Write out, precisely and in full, each line of the material.

-------------------------

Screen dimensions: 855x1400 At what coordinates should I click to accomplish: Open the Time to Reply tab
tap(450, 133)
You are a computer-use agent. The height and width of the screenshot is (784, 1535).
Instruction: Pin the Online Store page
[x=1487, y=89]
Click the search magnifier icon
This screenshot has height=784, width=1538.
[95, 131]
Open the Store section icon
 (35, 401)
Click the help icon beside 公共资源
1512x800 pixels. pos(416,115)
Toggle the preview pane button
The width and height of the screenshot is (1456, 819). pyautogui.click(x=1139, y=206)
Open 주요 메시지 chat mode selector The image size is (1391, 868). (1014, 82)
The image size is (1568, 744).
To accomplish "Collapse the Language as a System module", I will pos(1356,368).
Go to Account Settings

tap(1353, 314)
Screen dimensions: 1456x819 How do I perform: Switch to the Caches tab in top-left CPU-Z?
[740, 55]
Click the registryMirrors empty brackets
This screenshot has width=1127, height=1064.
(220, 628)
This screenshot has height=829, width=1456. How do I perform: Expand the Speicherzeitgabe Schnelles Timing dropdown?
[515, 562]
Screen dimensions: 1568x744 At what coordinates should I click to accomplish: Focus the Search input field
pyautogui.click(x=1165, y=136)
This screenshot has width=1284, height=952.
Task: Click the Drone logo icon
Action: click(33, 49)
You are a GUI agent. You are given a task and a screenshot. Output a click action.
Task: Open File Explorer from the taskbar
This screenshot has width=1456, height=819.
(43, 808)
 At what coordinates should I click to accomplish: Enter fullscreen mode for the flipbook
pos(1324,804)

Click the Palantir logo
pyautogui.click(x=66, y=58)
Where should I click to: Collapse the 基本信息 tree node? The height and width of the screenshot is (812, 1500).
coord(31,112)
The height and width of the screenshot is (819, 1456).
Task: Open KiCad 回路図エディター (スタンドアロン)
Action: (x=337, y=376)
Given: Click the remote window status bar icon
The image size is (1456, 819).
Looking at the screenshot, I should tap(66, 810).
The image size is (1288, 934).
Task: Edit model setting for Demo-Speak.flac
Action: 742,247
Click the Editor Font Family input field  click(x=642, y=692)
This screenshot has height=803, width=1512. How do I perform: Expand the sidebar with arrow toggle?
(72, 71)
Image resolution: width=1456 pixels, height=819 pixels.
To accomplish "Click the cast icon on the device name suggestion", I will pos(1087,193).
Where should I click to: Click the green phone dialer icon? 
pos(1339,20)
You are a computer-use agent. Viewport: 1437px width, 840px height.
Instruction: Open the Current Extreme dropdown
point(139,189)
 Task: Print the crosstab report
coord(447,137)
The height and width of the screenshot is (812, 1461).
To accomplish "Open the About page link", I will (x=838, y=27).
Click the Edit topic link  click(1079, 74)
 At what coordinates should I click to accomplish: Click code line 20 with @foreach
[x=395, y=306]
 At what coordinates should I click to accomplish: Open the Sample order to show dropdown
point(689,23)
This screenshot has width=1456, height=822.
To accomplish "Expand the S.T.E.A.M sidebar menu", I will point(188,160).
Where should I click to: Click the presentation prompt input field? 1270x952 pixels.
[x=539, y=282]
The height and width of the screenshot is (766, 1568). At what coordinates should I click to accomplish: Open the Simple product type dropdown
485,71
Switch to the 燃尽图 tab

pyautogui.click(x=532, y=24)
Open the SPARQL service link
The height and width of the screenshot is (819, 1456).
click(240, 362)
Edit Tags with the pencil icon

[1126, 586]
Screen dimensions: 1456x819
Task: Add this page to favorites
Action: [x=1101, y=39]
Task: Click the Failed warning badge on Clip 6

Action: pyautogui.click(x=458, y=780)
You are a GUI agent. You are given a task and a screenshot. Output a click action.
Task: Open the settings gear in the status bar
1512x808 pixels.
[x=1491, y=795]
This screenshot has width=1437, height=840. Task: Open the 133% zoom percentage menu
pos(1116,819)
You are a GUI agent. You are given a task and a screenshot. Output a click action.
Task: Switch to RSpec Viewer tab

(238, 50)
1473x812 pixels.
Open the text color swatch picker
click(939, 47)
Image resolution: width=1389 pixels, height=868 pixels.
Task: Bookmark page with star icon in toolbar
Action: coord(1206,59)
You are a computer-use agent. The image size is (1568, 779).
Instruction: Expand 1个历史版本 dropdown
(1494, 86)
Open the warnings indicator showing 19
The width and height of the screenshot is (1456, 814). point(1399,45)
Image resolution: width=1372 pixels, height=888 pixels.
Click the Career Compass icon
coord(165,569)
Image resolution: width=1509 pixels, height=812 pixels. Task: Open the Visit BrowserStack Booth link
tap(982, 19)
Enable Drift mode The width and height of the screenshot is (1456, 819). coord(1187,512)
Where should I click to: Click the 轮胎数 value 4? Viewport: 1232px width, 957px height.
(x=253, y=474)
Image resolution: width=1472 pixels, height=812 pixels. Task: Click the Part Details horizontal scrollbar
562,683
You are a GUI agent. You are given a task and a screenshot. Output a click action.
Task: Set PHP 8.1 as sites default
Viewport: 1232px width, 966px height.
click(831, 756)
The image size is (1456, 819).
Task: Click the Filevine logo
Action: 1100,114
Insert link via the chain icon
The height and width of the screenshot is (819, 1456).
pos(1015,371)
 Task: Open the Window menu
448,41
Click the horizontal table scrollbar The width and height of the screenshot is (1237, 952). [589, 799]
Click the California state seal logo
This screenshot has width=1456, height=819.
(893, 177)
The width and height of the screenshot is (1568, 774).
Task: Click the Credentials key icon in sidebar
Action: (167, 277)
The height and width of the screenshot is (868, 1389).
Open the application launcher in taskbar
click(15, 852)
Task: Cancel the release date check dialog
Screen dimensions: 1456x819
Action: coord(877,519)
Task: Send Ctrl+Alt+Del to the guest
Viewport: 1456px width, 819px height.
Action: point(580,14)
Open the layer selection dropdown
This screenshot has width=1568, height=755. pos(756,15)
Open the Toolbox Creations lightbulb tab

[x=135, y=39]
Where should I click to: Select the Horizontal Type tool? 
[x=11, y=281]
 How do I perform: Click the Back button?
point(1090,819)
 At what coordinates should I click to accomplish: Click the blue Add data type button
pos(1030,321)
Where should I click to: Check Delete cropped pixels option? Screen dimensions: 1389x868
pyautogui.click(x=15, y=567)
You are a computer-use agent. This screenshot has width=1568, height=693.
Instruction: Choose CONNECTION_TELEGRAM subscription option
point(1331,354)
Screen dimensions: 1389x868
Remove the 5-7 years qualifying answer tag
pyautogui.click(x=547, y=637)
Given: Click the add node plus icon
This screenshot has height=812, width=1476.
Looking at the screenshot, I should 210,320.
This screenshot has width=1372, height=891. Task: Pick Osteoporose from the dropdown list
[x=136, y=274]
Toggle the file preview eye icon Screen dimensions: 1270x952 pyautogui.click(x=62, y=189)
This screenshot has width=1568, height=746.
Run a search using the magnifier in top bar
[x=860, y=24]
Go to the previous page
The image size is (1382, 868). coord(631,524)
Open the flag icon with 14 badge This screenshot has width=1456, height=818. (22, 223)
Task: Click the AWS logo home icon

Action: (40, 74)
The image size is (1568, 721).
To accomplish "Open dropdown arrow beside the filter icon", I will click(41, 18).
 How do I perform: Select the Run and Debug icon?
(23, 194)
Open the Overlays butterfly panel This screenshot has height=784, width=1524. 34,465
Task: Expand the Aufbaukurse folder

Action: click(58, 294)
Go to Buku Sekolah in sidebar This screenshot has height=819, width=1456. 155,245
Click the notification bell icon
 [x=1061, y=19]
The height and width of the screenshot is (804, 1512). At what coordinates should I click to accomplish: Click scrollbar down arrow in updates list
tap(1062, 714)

-------------------------

**Exercise response**
Screen dimensions: 855x1400 At what coordinates should I click to accomplish: Open the Time to Reply tab
tap(450, 133)
You are a computer-use agent. The height and width of the screenshot is (784, 1535).
Instruction: Pin the Online Store page
[x=1487, y=89]
Click the search magnifier icon
This screenshot has height=784, width=1538.
[95, 131]
Open the Store section icon
 (35, 401)
Click the help icon beside 公共资源
1512x800 pixels. pos(416,115)
Toggle the preview pane button
The width and height of the screenshot is (1456, 819). pyautogui.click(x=1139, y=206)
Open 주요 메시지 chat mode selector The image size is (1391, 868). (1014, 82)
The image size is (1568, 744).
To accomplish "Collapse the Language as a System module", I will pos(1356,368).
Go to Account Settings

tap(1353, 314)
Screen dimensions: 1456x819 How do I perform: Switch to the Caches tab in top-left CPU-Z?
[740, 55]
Click the registryMirrors empty brackets
This screenshot has width=1127, height=1064.
(220, 628)
This screenshot has height=829, width=1456. How do I perform: Expand the Speicherzeitgabe Schnelles Timing dropdown?
[515, 562]
Screen dimensions: 1568x744 At what coordinates should I click to accomplish: Focus the Search input field
pyautogui.click(x=1165, y=136)
This screenshot has width=1284, height=952.
Task: Click the Drone logo icon
Action: click(33, 49)
You are a GUI agent. You are given a task and a screenshot. Output a click action.
Task: Open File Explorer from the taskbar
This screenshot has width=1456, height=819.
(43, 808)
 At what coordinates should I click to accomplish: Enter fullscreen mode for the flipbook
pos(1324,804)

Click the Palantir logo
pyautogui.click(x=66, y=58)
Where should I click to: Collapse the 基本信息 tree node? The height and width of the screenshot is (812, 1500).
coord(31,112)
The height and width of the screenshot is (819, 1456).
Task: Open KiCad 回路図エディター (スタンドアロン)
Action: (x=337, y=376)
Given: Click the remote window status bar icon
The image size is (1456, 819).
Looking at the screenshot, I should tap(66, 810).
The image size is (1288, 934).
Task: Edit model setting for Demo-Speak.flac
Action: 742,247
Click the Editor Font Family input field  click(x=642, y=692)
This screenshot has height=803, width=1512. How do I perform: Expand the sidebar with arrow toggle?
(72, 71)
Image resolution: width=1456 pixels, height=819 pixels.
To accomplish "Click the cast icon on the device name suggestion", I will pos(1087,193).
Where should I click to: Click the green phone dialer icon? 
pos(1339,20)
You are a computer-use agent. Viewport: 1437px width, 840px height.
Instruction: Open the Current Extreme dropdown
point(139,189)
 Task: Print the crosstab report
coord(447,137)
The height and width of the screenshot is (812, 1461).
To accomplish "Open the About page link", I will (x=838, y=27).
Click the Edit topic link  click(1079, 74)
 At what coordinates should I click to accomplish: Click code line 20 with @foreach
[x=395, y=306]
 At what coordinates should I click to accomplish: Open the Sample order to show dropdown
point(689,23)
This screenshot has width=1456, height=822.
To accomplish "Expand the S.T.E.A.M sidebar menu", I will point(188,160).
Where should I click to: Click the presentation prompt input field? 1270x952 pixels.
[x=539, y=282]
The height and width of the screenshot is (766, 1568). At what coordinates should I click to accomplish: Open the Simple product type dropdown
485,71
Switch to the 燃尽图 tab

pyautogui.click(x=532, y=24)
Open the SPARQL service link
The height and width of the screenshot is (819, 1456).
click(240, 362)
Edit Tags with the pencil icon

[1126, 586]
Screen dimensions: 1456x819
Task: Add this page to favorites
Action: [x=1101, y=39]
Task: Click the Failed warning badge on Clip 6

Action: pyautogui.click(x=458, y=780)
You are a GUI agent. You are given a task and a screenshot. Output a click action.
Task: Open the settings gear in the status bar
1512x808 pixels.
[x=1491, y=795]
This screenshot has width=1437, height=840. Task: Open the 133% zoom percentage menu
pos(1116,819)
You are a GUI agent. You are given a task and a screenshot. Output a click action.
Task: Switch to RSpec Viewer tab

(238, 50)
1473x812 pixels.
Open the text color swatch picker
click(939, 47)
Image resolution: width=1389 pixels, height=868 pixels.
Task: Bookmark page with star icon in toolbar
Action: coord(1206,59)
You are a computer-use agent. The image size is (1568, 779).
Instruction: Expand 1个历史版本 dropdown
(1494, 86)
Open the warnings indicator showing 19
The width and height of the screenshot is (1456, 814). point(1399,45)
Image resolution: width=1372 pixels, height=888 pixels.
Click the Career Compass icon
coord(165,569)
Image resolution: width=1509 pixels, height=812 pixels. Task: Open the Visit BrowserStack Booth link
tap(982, 19)
Enable Drift mode The width and height of the screenshot is (1456, 819). coord(1187,512)
Where should I click to: Click the 轮胎数 value 4? Viewport: 1232px width, 957px height.
(x=253, y=474)
Image resolution: width=1472 pixels, height=812 pixels. Task: Click the Part Details horizontal scrollbar
562,683
You are a GUI agent. You are given a task and a screenshot. Output a click action.
Task: Set PHP 8.1 as sites default
Viewport: 1232px width, 966px height.
click(831, 756)
The image size is (1456, 819).
Task: Click the Filevine logo
Action: 1100,114
Insert link via the chain icon
The height and width of the screenshot is (819, 1456).
pos(1015,371)
 Task: Open the Window menu
448,41
Click the horizontal table scrollbar The width and height of the screenshot is (1237, 952). [589, 799]
Click the California state seal logo
This screenshot has width=1456, height=819.
(893, 177)
The width and height of the screenshot is (1568, 774).
Task: Click the Credentials key icon in sidebar
Action: (167, 277)
The height and width of the screenshot is (868, 1389).
Open the application launcher in taskbar
click(15, 852)
Task: Cancel the release date check dialog
Screen dimensions: 1456x819
Action: coord(877,519)
Task: Send Ctrl+Alt+Del to the guest
Viewport: 1456px width, 819px height.
Action: point(580,14)
Open the layer selection dropdown
This screenshot has width=1568, height=755. pos(756,15)
Open the Toolbox Creations lightbulb tab

[x=135, y=39]
Where should I click to: Select the Horizontal Type tool? 
[x=11, y=281]
 How do I perform: Click the Back button?
point(1090,819)
 At what coordinates should I click to accomplish: Click the blue Add data type button
pos(1030,321)
Where should I click to: Check Delete cropped pixels option? Screen dimensions: 1389x868
pyautogui.click(x=15, y=567)
You are a computer-use agent. This screenshot has width=1568, height=693.
Instruction: Choose CONNECTION_TELEGRAM subscription option
point(1331,354)
Screen dimensions: 1389x868
Remove the 5-7 years qualifying answer tag
pyautogui.click(x=547, y=637)
Given: Click the add node plus icon
This screenshot has height=812, width=1476.
Looking at the screenshot, I should 210,320.
This screenshot has width=1372, height=891. Task: Pick Osteoporose from the dropdown list
[x=136, y=274]
Toggle the file preview eye icon Screen dimensions: 1270x952 pyautogui.click(x=62, y=189)
This screenshot has width=1568, height=746.
Run a search using the magnifier in top bar
[x=860, y=24]
Go to the previous page
The image size is (1382, 868). coord(631,524)
Open the flag icon with 14 badge This screenshot has width=1456, height=818. (22, 223)
Task: Click the AWS logo home icon

Action: (40, 74)
The image size is (1568, 721).
To accomplish "Open dropdown arrow beside the filter icon", I will click(41, 18).
 How do I perform: Select the Run and Debug icon?
(23, 194)
Open the Overlays butterfly panel This screenshot has height=784, width=1524. 34,465
Task: Expand the Aufbaukurse folder

Action: click(58, 294)
Go to Buku Sekolah in sidebar This screenshot has height=819, width=1456. 155,245
Click the notification bell icon
 [x=1061, y=19]
The height and width of the screenshot is (804, 1512). At what coordinates should I click to accomplish: Click scrollbar down arrow in updates list
tap(1062, 714)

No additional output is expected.